PROJECT - Reproducing a published LCA
Reproducing a published LCA
In this project, you will work on reading and reproducing the following paper:
Beller, J. (2021). Morbidity profiles in Europe and Israel: International comparisons
from 20 countries using biopsychosocial indicators of health via latent class analysis.
Journal of Public Health. https://doi.org/10.1007/s10389-021-01673-0
You can download a copy of the paper here: https://daob.nl/files/lca/beller-2021.pdf
The data used in this study were from the European Social Survey, round 7 (2014). You can find these (and more recent) data here: https://www.europeansocialsurvey.org/data/. You will need to register to download the data. Registration is free and should be instantaneous.
Assignment
Obtain the data
Create the dataset as indicated in the article. You should end up with 16 indicators, (excluding any covariates such as country, age, gender, or education)
- Which steps taken in the paper could you criticize? Do you think they will have a large impact on the final conclusions?
- Create two different versions of the data, one of which is as close as possible to the paper, the other differing only on the aspect of data wrangling that you believe will be the most influential.
- Create a smaller dataset, selecting only one country of your choice. You will use this smaller dataset to initially debug the subsequent analyses. From the list of covariates in table 4, select a maximum of two or three that you find of interest.
- For each recode, double-check your recode by creating a before/after cross-table, or by calculating means within categories for dichotomized variables. Did everything go according to your plan?
- Perform a sanity check on your data. Pay attention to Roger Peng’s EDA advice:
- Read in your data : Are the names of the variables correct, concise, and unambiguous?
- Check the packaging : Are the number of rows and columns as expected? Are the types of your variables as expected? Do your variables contain weird values (such as -99)? Are some variables all-missing or constant?
- Look at the top and the bottom of your data : use head() and tail() or some other method to check the top and bottom.
- Check your “n”s : do the sample sizes correspond to the documentation? To the paper?
- Validate with at least one external data source : check descriptives of your data against those in the paper (small differences may occur). Are distributions of study variables (e.g. depression) and background variables (e.g. age, gender, education) plausible? (you may want to look at official statistics for your chosen country)

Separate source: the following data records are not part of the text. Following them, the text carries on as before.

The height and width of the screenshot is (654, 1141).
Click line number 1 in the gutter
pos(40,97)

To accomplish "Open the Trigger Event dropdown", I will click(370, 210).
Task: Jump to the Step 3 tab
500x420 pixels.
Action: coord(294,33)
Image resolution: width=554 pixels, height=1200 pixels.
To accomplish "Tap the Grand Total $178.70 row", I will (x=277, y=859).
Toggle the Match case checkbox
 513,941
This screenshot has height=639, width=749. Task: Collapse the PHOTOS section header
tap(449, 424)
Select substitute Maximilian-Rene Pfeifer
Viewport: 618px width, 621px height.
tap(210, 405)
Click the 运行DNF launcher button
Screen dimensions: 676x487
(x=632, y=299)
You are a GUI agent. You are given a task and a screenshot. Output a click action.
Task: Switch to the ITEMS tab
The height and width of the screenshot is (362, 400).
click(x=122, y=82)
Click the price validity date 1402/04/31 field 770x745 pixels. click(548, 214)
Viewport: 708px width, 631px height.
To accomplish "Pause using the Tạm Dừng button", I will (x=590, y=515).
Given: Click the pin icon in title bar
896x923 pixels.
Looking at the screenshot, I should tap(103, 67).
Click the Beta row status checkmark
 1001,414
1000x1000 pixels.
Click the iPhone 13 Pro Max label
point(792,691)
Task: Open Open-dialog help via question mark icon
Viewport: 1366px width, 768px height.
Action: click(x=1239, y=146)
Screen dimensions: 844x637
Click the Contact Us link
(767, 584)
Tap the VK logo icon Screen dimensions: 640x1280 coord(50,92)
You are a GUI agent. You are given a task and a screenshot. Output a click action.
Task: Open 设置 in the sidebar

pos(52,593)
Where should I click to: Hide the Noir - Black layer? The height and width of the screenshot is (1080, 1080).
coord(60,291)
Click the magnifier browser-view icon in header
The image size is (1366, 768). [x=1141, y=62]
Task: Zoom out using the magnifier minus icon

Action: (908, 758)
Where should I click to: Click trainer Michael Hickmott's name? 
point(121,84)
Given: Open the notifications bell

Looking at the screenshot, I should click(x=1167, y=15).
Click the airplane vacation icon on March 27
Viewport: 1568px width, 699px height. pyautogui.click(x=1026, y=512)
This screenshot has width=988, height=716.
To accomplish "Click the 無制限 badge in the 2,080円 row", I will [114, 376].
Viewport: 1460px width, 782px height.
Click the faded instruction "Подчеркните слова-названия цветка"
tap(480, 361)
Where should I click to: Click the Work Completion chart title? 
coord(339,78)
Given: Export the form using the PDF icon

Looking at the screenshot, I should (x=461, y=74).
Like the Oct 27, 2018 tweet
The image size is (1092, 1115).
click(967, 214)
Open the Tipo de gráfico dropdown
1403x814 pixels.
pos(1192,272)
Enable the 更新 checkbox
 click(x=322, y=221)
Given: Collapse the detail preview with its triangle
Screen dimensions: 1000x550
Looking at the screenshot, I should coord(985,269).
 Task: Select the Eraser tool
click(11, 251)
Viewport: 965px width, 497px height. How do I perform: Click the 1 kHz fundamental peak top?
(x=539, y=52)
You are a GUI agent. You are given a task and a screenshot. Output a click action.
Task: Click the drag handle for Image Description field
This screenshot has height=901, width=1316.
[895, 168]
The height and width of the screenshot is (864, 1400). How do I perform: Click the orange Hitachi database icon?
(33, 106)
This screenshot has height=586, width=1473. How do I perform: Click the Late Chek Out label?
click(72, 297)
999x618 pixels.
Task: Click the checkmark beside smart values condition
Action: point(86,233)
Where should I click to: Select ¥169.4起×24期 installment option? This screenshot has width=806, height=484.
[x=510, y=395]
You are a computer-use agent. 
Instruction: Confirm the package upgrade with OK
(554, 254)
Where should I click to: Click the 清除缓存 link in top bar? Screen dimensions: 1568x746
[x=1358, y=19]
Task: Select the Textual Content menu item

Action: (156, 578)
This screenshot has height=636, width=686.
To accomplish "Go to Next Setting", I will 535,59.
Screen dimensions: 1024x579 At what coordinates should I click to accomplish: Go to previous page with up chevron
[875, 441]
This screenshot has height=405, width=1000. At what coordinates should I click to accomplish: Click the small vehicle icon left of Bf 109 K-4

- Make a plot, look at descriptives : you are free to make sensible choices of “checks” here. Examples could include checking that correlations between closely related variables are not negative, scatterplots of continuous variables or dotplots/boxplots of continuous/categorical variabels to check for outliers, etc.
Use
poLCA
to estimate the LCA with 1, 2, 3, 4, 5, and 6 classes on your small dataset. (hint: it is always a good idea to start off with a small number of indicators to check that things are going OK, before increasing the model size)Check: Did you specify everything correctly?
Do a sanity check on the results. Pay attention to:
- Reported sample sizes
- Unexpected direction of associations
- Forgotten indicators, or inadvertently included covariates as indicators
Rerun your analysis with multiple random starts, and compare the best log-likelihood, ensuring your solution did not end up in a local maximum
Model evaluation:
- Compare loglikelihood, BIC and AIC among the 6 models. Use a scree plot to select the number of classes.
- Look at bivariate residuals (BVRs). Are there any local dependencies? Is it better to increase the number of classes, or fit a model with fewer classes but local dependence?
- (BONUS) Perform a parametric bootstrap-likelihood ration test of your selected model. (hint: package
flexmix
allows parametric bootstrapping of the LRT via the functionLR_test
.)
Model interpretation:
- Look at probability profiles. Without looking at the Beller (2021) paper, create a description for yourself of the profiles you have created.
- Create a table of the estimated class sizes. Are any classes too small to be of interest?
- Create a classification table and calculate the entropy \(R^2\). Which classes are well-separated?
- Look at the results for the prediction of class membership from covariates. Are the effects in the expected direction? What are the confidence intervals of the parameter estimates? (BONUS:) Create a plot of each covariate versus the probability to belong to each class.
Repeat the analysis and interpretation steps with a larger model, using all countries.
Compare the results from your two datasets from part 2(c) above.
How does your analysis compare to the results in Beller (2021)? Go through each of the steps in the previous question and report any similarities/differences.
What do you conclude about profiles of health status in the ESS?
BONUS: Bootstrap (empirically) the standard errors of the model and compare with the standard se’s given in
poCLA
(hint: packagesflexmix
andBayesLCA
allow bootstrapping. To get bootstrap se’s usingblca
, use argument method = “em”, andblca.boot
BONUS: Do the analysis with a newer ESS dataset and compare the results.